40% now 30% in 10 months. That way they get our money twice. :sneaky:
It makes sense...
how many people went from a gtx470/gtx480 to a gtx570/580 and same for AMD 5850 to 6950 was not a upgrade and either was a 5870 to 6970?
Not very many, at least not the smart ones.
nVidia and AMD both struggled to give us any improvement this gen. I think for 2 different reasons. I think Cypress was a tough act to follow, considering AMD's small chip philosophy, on the same process. The chip just worked perfectly performance, efficiency, and size. Tessellation and crossfire performance were it's only weaknesses. That's really all they improved upon with Cayman. Considering the state of gaming for Cypress' time, it wasn't that much of a weakness. In order to increase performance though they had to make a bigger and less efficient chip. No 32nm stifled AMD a lot, IMO.

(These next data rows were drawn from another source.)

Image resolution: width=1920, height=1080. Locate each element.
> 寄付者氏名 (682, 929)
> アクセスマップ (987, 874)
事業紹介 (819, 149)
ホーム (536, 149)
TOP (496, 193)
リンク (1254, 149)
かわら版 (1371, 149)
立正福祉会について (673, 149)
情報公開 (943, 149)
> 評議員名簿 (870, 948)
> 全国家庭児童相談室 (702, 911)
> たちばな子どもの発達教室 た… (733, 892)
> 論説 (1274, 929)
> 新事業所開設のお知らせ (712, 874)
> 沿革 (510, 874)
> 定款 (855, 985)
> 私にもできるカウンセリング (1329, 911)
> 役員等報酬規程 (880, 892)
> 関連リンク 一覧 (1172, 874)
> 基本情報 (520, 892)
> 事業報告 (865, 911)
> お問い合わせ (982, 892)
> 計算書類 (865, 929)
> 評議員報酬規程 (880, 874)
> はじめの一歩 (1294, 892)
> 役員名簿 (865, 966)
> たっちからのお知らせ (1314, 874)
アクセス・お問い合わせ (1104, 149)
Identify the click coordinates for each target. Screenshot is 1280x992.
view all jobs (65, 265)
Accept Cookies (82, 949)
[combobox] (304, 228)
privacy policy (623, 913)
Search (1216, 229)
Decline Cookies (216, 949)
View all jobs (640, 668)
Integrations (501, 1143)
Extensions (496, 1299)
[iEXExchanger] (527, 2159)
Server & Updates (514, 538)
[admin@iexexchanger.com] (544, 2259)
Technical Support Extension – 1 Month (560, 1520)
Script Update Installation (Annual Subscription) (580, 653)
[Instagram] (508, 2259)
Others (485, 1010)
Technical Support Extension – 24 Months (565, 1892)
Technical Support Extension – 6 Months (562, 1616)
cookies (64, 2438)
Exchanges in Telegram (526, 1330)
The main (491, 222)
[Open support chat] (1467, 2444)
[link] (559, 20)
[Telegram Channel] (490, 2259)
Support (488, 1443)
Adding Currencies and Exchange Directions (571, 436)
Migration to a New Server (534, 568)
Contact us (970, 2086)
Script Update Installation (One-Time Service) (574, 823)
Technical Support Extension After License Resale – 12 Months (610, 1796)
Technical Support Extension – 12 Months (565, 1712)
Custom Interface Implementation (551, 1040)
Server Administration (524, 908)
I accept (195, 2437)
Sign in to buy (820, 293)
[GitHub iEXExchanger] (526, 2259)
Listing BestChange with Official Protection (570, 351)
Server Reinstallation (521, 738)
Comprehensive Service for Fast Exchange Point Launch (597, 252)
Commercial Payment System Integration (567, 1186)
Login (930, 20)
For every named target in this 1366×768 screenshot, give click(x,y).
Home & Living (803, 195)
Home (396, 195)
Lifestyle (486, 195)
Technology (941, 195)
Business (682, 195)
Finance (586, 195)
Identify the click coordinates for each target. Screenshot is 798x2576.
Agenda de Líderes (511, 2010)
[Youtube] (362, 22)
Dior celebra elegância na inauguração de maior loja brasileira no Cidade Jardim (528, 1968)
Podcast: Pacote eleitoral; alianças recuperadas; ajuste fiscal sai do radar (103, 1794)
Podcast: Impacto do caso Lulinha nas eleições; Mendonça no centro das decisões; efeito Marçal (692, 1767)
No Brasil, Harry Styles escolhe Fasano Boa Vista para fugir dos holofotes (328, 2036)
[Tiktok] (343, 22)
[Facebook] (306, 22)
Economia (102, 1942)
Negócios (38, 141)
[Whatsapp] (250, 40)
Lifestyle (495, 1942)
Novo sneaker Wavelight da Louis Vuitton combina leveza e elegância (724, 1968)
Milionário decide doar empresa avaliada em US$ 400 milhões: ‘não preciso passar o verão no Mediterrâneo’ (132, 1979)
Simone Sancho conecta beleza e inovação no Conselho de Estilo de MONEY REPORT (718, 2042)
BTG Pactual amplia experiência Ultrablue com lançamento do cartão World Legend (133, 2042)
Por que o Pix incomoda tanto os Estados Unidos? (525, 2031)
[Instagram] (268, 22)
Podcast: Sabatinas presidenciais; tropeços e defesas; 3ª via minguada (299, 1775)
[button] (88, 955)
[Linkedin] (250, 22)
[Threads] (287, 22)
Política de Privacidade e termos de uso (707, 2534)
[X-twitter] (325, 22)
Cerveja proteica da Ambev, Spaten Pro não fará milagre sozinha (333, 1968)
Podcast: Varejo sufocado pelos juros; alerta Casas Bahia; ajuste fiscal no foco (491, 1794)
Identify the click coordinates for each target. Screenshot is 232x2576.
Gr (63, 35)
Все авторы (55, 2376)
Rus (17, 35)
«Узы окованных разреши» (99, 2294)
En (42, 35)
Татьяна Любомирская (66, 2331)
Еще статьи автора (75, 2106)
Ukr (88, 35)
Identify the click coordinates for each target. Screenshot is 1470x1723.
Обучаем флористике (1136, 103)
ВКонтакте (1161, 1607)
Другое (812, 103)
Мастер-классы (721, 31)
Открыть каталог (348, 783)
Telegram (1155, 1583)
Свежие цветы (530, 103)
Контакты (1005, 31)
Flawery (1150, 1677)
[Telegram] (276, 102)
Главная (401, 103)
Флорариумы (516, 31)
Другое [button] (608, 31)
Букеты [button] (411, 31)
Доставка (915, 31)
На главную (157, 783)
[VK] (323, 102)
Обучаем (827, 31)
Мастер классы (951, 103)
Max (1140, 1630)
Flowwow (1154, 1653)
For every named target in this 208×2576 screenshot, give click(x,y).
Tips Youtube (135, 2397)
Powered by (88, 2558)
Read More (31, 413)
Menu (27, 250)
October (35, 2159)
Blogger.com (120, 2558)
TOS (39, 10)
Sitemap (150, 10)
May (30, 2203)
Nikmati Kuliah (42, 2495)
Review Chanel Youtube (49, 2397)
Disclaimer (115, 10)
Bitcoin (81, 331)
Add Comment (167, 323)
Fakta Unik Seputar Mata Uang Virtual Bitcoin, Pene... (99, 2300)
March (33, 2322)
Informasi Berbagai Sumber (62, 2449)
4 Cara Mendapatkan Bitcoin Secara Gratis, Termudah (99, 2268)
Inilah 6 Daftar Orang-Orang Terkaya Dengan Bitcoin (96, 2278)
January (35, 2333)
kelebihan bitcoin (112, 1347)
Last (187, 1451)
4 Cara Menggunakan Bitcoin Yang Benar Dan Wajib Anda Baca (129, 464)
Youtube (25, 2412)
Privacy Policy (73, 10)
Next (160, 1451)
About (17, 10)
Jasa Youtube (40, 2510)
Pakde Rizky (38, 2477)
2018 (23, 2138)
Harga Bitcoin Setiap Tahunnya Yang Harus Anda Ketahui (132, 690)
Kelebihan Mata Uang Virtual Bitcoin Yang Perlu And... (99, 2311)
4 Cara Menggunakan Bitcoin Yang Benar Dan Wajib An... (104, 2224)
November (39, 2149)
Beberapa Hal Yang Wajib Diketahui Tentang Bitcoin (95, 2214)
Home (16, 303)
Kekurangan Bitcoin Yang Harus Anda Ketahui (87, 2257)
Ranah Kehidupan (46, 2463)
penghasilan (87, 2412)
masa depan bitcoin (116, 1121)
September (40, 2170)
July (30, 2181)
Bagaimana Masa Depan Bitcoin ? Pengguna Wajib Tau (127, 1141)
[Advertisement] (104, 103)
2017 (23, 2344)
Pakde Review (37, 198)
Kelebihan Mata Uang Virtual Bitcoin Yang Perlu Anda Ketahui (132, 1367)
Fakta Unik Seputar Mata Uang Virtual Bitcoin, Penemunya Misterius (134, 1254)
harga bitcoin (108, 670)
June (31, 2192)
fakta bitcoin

nVidia was able to finally give us a fully functioning Fermi. If they had made that originally, and on time, they would have hit it out of the park. AMD had planned on the 5970 to compete with the equivalent of the 580, and they would have needed it. Being a dual chip card though it wouldn't have competed well. They would have been able to claim the fastest single card, but that would be it, and I don't think it would have been enough to truly compete. The 580 is really what should have been the GTX-385, if all had gone well.
I think 28nm will be huge. I don't think either company can afford to give us half baked designs. They have to worry that the other is going to go all out. If one company pushes it to the max, say 70%-100% performance improvement, and the other tries to schlock in with 40%, they risk losing too much.